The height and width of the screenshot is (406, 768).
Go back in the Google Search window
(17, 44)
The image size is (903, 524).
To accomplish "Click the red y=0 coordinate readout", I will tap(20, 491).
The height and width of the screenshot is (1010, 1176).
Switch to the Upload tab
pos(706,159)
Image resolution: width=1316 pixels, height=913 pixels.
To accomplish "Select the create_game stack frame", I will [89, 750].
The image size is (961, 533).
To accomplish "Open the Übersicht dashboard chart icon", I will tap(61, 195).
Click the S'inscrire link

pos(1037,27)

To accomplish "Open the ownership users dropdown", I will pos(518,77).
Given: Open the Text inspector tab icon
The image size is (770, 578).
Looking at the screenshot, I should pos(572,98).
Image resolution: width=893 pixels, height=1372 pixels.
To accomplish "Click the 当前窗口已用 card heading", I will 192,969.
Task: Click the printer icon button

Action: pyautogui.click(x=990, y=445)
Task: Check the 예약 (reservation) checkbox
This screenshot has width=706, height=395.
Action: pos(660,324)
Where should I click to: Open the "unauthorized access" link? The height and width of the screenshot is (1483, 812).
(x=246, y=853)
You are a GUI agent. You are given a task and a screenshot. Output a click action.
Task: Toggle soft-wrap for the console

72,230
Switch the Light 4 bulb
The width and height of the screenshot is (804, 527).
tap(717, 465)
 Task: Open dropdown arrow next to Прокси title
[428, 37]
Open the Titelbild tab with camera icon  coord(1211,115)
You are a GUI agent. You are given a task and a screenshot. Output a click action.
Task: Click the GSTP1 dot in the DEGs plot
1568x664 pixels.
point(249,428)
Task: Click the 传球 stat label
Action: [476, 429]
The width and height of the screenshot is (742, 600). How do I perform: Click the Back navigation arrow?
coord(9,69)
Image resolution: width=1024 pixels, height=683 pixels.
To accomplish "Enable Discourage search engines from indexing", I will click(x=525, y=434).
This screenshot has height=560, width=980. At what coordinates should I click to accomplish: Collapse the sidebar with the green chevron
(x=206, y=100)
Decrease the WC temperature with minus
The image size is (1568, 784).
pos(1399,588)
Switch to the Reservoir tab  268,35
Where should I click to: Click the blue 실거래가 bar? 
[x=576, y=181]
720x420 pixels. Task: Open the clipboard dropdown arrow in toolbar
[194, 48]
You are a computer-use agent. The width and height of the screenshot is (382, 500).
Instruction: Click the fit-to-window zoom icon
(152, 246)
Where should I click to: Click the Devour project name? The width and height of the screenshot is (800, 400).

# # # # #

Exercise aim:
Copy out every line of the entries where the string "resolution" shows up.

Worked solution:
Image resolution: width=1316 pixels, height=913 pixels.
Image resolution: width=893 pixels, height=1372 pixels.
Image resolution: width=1024 pixels, height=683 pixels.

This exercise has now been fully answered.